I still get the same error. What I am trying to do is to create a lower triangular Variable and optimize it’s diagonal keeping it positive. This is my code in the constructor of my class.

    self.L_chol_cov_theta = Parameter(torch.tensor(torch.zeros(dim, dim).cuda(), requires_grad=True))
    self.log_diag_L_chol_cov_theta = Parameter(torch.tensor(torch.zeros(dim).cuda(), requires_grad=True))
    self.L = Parameter(torch.tensor(torch.tril(torch.randn(dim, dim)).cuda(), requires_grad=True))
    self.L_chol_cov_theta.data = torch.tril(self.L_chol_cov_theta.data)
    self.L_chol_cov_theta.data -= torch.diag(torch.diag(self.L_chol_cov_theta.data))
    self.L.data = self.L_chol_cov_theta.data + torch.diag(torch.exp(self.log_diag_L_chol_cov_theta.data))

And this is the code in the forward pass of my class:

    self.L_chol_cov_theta.data -= torch.diag(torch.diag(self.L_chol_cov_theta.data))
    self.L.data = self.L_chol_cov_theta.data + torch.diag(torch.exp(self.log_diag_L_chol_cov_theta.data))

For some reason though the gradients are not calculated and I cannot figure out why…

SimonW · June 11, 2018, 4:41pm

if you are working with .data, the operations won’t be tracked by autograd and gradients for the tracked ones may even be wrong.

see “what about .data?” secion of https://pytorch.org/2018/04/22/0_4_0-migration-guide.html .

gelazari · June 11, 2018, 4:49pm

@SimonW I already read all about it but thanks for sharing it. Could you propose an idea on how to refactor the abovementioned code to be compatible with pytorch 0.4? It’s not very detailed on the semantics wrt to detach() on the initialization of variables and on the forward pass.

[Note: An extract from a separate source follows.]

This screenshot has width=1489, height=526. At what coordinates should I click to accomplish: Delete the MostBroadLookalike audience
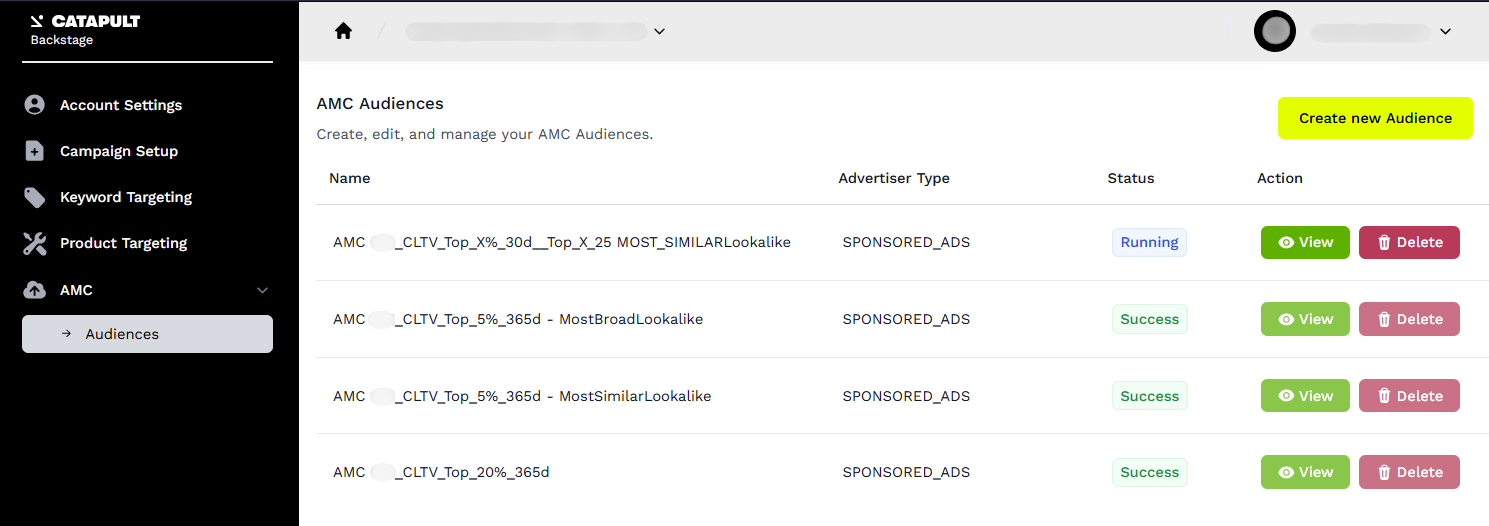(x=1409, y=319)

It’s kind of difficult to understand it being a new in Pytorch.

gelazari · June 11, 2018, 5:47pm

Please find below a part of the problematic code so as to understand the problem I’m facing with Autograd not tracking the changes to the noise and L params at the forward pass.
P.S: I removed a lot of unnecessary parts of the code.


import torch
from torch.autograd import Variable
from torch.nn.parameter import Parameter
from torch.nn import ParameterList

class Model(torch.nn.Module):
    def __init__(self, dim):
        """
        Constructor.
        """
        super(Model, self).__init__()
   
        self.noise_vector = Parameter(torch.tensor(torch.zeros(D).cuda(), requires_grad=True))
        self.noise = Parameter(torch.tensor(torch.diag(torch.exp(self.noise_vector.data)).cuda(), requires_grad=True))

        self.L_chol_cov_theta = Parameter(torch.tensor(torch.randn(dim, dim).cuda(), requires_grad=True))
        self.log_diag_L_chol_cov_theta = Parameter(torch.tensor(torch.randn(dim).cuda(), requires_grad=True))
        self.L = Parameter(torch.tensor(torch.randn(dim, dim).cuda(), requires_grad=True))
        self.L_chol_cov_theta.data = torch.tril(self.L_chol_cov_theta.data)
        self.L_chol_cov_theta.data -= torch.diag(torch.diag(self.L_chol_cov_theta.data))
        self.L.data = self.L_chol_cov_theta.data + torch.diag(torch.exp(self.log_diag_L_chol_cov_theta.data))

    def forward(self):
        # update parameters
        self.L_chol_cov_theta.data -= torch.diag(torch.diag(self.L_chol_cov_theta.data))
        self.L.data = self.L_chol_cov_theta.data + torch.diag(torch.exp(self.log_diag_L_chol_cov_theta.data))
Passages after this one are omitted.